━━━ GIVEN DATA ━━━
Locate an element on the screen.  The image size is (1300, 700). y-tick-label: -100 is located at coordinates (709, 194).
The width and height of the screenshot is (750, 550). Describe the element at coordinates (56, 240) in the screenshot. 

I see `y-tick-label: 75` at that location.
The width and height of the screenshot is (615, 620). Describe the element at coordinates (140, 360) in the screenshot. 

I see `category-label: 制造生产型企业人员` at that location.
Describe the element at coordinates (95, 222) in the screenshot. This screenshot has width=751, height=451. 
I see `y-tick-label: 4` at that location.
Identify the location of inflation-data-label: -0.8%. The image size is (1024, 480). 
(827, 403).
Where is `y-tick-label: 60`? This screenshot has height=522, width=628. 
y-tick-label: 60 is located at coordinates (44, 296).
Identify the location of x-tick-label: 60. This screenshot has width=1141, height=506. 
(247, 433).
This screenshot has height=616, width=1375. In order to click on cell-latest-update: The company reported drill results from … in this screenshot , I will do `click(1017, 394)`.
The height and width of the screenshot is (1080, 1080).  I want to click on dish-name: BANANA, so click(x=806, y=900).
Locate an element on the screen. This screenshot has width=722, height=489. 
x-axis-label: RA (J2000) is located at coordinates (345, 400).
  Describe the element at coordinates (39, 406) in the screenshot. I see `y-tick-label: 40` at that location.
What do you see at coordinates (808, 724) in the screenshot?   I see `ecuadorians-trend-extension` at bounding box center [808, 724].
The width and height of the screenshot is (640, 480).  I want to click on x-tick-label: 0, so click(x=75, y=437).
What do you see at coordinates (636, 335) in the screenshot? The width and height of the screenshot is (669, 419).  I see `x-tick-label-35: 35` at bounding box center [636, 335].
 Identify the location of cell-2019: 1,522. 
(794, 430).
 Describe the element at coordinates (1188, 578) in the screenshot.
━━━
**REQUIREMENT**
Swap "Identify the location of" for "Find the position of" in every one of the records above and give them again with everything else unchanged.

**ANSWER BOX**
Locate an element on the screen.  The image size is (1300, 700). y-tick-label: -100 is located at coordinates (709, 194).
The width and height of the screenshot is (750, 550). Describe the element at coordinates (56, 240) in the screenshot. 

I see `y-tick-label: 75` at that location.
The width and height of the screenshot is (615, 620). Describe the element at coordinates (140, 360) in the screenshot. 

I see `category-label: 制造生产型企业人员` at that location.
Describe the element at coordinates (95, 222) in the screenshot. This screenshot has width=751, height=451. 
I see `y-tick-label: 4` at that location.
Find the position of inflation-data-label: -0.8%. The image size is (1024, 480). 
(827, 403).
Where is `y-tick-label: 60`? This screenshot has height=522, width=628. 
y-tick-label: 60 is located at coordinates (44, 296).
Find the position of x-tick-label: 60. This screenshot has width=1141, height=506. 
(247, 433).
This screenshot has height=616, width=1375. In order to click on cell-latest-update: The company reported drill results from … in this screenshot , I will do `click(1017, 394)`.
The height and width of the screenshot is (1080, 1080).  I want to click on dish-name: BANANA, so click(x=806, y=900).
Locate an element on the screen. This screenshot has width=722, height=489. 
x-axis-label: RA (J2000) is located at coordinates (345, 400).
  Describe the element at coordinates (39, 406) in the screenshot. I see `y-tick-label: 40` at that location.
What do you see at coordinates (808, 724) in the screenshot?   I see `ecuadorians-trend-extension` at bounding box center [808, 724].
The width and height of the screenshot is (640, 480).  I want to click on x-tick-label: 0, so click(x=75, y=437).
What do you see at coordinates (636, 335) in the screenshot? The width and height of the screenshot is (669, 419).  I see `x-tick-label-35: 35` at bounding box center [636, 335].
 Find the position of cell-2019: 1,522. 
(794, 430).
 Describe the element at coordinates (1188, 578) in the screenshot.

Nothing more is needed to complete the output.